Simulating debris collection in space

The researchers at the lab of the Competence Center for Intelligent Sensors and Networks use AI models to train a camera for its deployment in space. Its mission? Clean up dangerous space debris.

For many decades, sustainability only played a minor role in space travel. That is why today, many thousands of disused satellites and debris from explosions and collisions are floating in earth’s orbit. But failing to remove the larger pieces of space debris puts future space missions in serious peril. 

Circularity in space 

Environmental protection and circularity are no longer just terrestrial concerns. Sustainable development reached outer space some time ago, and removing space debris from high-traffic orbits continues to play a key role. See also: 

Tüfteln für die Müllabfuhr im Weltall
ESA Space Environment Report 2025
How to build a circular economy in space

In the framework of the ESA’s Clean Space Initiative, the CC ISN works with Sirin Orbital Systems AG to develop an intelligent space camera. The idea behind it: 

• The camera captures image data of the targeted object with an image sensor. 

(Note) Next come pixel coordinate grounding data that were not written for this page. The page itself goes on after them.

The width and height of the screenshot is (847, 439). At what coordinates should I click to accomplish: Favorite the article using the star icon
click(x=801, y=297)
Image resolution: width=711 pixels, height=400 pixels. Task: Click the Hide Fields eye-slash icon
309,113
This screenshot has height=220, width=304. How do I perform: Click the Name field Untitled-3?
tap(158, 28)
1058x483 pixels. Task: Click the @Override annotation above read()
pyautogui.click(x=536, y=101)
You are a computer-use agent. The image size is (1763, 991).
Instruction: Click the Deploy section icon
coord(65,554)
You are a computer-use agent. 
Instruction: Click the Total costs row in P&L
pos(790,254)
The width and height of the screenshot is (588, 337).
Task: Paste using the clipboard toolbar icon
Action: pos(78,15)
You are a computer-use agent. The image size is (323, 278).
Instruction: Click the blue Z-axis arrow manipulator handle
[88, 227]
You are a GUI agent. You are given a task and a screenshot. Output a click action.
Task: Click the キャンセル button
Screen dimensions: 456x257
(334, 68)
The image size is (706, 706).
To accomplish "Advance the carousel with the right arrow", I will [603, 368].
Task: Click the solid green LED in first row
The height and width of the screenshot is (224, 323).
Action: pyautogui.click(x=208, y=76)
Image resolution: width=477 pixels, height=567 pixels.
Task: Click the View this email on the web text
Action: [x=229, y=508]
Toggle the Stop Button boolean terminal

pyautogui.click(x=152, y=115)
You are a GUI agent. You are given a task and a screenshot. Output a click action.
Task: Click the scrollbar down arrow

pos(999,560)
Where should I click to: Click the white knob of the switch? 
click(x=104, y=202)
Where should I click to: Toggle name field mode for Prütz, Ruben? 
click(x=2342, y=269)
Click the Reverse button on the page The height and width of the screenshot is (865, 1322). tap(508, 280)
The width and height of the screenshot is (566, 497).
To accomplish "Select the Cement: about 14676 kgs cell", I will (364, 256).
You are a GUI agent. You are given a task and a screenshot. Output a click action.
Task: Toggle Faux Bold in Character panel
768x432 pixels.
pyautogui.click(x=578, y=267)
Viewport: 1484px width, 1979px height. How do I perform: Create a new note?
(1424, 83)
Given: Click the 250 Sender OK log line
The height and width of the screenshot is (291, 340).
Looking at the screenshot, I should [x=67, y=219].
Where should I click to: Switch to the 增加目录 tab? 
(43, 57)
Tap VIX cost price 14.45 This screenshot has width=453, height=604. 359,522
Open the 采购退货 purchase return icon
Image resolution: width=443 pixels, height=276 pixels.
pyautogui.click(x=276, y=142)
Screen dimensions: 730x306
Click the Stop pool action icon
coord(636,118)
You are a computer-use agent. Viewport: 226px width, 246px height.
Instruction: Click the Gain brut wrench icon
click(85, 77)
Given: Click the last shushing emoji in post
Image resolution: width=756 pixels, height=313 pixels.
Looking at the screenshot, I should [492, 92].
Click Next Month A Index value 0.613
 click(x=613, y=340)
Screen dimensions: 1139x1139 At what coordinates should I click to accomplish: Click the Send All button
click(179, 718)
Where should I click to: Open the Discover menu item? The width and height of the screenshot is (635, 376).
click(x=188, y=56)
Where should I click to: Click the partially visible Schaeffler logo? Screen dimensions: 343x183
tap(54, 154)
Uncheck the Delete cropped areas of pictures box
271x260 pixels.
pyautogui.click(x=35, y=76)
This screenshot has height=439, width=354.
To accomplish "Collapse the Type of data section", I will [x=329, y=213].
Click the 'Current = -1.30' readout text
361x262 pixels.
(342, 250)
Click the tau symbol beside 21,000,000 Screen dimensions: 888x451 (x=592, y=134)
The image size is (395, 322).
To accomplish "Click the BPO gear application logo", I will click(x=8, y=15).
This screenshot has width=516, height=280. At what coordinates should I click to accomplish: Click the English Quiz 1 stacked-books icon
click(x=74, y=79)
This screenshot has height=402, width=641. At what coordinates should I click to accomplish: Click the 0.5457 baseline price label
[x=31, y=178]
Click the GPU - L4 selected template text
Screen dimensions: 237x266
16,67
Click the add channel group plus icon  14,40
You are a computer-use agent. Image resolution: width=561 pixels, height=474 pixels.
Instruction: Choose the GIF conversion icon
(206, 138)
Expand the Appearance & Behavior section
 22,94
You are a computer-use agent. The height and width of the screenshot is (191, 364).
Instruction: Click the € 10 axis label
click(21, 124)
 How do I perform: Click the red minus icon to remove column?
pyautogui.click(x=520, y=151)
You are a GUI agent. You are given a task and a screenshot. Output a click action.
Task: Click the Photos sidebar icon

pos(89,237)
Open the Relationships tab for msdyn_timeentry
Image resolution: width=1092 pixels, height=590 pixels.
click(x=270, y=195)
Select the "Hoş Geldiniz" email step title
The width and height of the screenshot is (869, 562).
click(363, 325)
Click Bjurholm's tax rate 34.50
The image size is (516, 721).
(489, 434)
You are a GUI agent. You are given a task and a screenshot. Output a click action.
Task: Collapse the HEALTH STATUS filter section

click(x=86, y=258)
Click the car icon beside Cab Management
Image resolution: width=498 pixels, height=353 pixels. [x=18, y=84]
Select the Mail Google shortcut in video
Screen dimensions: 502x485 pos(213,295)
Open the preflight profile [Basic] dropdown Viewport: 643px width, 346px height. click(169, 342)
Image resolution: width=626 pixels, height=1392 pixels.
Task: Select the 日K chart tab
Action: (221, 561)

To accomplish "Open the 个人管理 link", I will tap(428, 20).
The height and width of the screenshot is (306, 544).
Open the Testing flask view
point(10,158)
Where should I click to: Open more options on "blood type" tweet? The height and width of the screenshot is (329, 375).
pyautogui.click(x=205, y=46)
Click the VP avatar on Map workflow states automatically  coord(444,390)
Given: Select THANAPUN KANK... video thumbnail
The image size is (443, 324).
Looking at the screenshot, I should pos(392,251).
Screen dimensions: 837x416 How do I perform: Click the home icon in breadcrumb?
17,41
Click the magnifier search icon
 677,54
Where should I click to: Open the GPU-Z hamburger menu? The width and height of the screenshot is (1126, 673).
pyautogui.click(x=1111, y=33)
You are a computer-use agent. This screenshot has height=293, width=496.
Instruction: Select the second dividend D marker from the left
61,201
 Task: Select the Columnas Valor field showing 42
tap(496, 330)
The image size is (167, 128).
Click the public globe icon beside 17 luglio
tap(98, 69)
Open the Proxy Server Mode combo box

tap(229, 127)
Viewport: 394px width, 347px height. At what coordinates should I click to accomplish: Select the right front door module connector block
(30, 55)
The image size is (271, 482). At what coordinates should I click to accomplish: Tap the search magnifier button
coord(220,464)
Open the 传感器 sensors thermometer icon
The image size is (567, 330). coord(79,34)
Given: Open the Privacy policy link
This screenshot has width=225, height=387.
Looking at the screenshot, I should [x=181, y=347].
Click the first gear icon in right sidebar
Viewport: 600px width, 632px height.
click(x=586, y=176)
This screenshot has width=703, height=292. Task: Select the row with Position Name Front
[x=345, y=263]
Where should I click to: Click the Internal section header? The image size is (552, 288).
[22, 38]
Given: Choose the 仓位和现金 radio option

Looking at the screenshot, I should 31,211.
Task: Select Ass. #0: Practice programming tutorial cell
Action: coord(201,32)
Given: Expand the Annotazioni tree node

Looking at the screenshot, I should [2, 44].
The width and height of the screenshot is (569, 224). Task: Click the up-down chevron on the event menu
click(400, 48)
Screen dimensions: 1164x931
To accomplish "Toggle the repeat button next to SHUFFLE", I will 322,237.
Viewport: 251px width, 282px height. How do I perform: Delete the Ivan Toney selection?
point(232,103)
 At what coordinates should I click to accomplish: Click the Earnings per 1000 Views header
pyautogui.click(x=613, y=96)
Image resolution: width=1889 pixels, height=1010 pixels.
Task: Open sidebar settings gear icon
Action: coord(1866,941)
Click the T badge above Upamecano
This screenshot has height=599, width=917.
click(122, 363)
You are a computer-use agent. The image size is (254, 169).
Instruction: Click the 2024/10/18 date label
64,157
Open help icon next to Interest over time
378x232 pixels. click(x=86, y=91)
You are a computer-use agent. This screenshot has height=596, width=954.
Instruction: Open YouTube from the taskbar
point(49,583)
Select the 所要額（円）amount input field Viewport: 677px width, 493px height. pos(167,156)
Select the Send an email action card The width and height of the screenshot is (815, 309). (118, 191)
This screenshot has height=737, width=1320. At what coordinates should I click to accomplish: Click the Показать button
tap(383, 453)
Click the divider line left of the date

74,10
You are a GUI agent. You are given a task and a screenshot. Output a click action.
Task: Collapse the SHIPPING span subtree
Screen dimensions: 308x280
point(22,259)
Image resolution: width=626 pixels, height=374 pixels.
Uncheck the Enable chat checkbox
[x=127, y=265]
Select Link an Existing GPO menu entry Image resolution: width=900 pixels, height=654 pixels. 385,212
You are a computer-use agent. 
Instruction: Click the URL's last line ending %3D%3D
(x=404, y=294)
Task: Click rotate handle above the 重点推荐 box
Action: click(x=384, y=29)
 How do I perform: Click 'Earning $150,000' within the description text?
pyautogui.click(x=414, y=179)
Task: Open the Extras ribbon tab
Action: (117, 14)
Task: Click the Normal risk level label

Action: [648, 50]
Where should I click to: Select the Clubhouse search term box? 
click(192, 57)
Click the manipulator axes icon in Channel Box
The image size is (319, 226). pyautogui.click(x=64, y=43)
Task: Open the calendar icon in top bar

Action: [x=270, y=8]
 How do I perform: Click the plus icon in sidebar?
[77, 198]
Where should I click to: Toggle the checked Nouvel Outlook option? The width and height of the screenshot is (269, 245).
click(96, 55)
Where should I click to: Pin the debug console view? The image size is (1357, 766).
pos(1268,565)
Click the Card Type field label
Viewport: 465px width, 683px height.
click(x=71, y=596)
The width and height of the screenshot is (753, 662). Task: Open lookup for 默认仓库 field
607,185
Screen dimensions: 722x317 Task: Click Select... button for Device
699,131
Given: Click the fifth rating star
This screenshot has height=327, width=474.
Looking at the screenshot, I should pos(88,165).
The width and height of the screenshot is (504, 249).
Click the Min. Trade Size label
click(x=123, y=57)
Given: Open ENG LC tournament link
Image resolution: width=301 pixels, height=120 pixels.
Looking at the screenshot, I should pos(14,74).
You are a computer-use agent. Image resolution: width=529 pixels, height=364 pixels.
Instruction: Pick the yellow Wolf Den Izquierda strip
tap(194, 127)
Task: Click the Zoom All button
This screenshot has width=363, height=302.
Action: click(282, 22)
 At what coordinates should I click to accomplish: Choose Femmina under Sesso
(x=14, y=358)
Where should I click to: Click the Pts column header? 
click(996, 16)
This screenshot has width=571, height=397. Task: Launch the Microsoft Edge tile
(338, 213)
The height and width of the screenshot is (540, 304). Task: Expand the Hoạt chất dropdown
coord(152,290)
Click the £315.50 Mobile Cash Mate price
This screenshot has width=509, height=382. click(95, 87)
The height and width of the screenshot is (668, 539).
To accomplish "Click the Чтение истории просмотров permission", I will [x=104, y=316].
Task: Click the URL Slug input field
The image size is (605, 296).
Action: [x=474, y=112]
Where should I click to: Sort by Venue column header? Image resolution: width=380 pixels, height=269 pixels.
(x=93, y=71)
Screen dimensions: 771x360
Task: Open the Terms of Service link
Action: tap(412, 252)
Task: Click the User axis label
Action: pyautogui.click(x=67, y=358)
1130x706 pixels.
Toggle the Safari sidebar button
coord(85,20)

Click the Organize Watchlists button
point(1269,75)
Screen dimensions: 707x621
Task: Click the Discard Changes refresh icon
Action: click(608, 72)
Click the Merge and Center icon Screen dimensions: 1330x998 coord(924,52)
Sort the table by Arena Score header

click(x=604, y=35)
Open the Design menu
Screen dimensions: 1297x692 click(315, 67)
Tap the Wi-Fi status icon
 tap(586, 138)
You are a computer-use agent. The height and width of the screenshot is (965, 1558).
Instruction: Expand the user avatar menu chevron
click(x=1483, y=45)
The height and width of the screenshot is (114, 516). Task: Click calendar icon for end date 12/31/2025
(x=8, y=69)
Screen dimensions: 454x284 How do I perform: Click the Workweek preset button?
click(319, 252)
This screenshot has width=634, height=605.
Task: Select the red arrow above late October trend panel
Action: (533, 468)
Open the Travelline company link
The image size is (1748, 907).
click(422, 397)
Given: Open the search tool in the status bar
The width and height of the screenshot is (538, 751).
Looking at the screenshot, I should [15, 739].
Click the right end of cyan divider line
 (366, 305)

• With the help of AI models, this data is then used to determine the object’s position and location relative to the hunter satellite. 

• The hunter satellite’s control unit uses this information to approach the target object safely and autonomously. 

Testing space technology in the HSLU lab 

One of the researchers’ recent successes is an initial prototype of the camera on a hardware platform that’s ready for use in space: a so-called FPGA (Field Programmable Gate Array) System-on-Chip (SoC) specifically designed for the harsh operating conditions in space. Head of Research Group Jürgen Wassner and his team could draw on their extensive expertise in developing FPGA solutions for complex signal processing tasks such as the Powerline Train Backbone technology for the digital freight train. 

The first question to address was how to test the camera before it is launched into space. There aren’t nearly enough real-life images from space to train the camera’s AI models. And how could the team realistically simulate the movements of the target objects and the hunter satellite in their orbit around Earth in the lab?  

How the Visual Servoing Testbed works 

The researchers went on to build a testbed tailored to addressing these challenges in a SERI-funded project. 

• The testbed works with digitally generated visuals—actual moving objects are not required. 

• Artificially generated images closely simulate the situation in space, 

• and astro-dynamic modeling ensures that the objects in the generated images move exactly like their real counterparts in space. 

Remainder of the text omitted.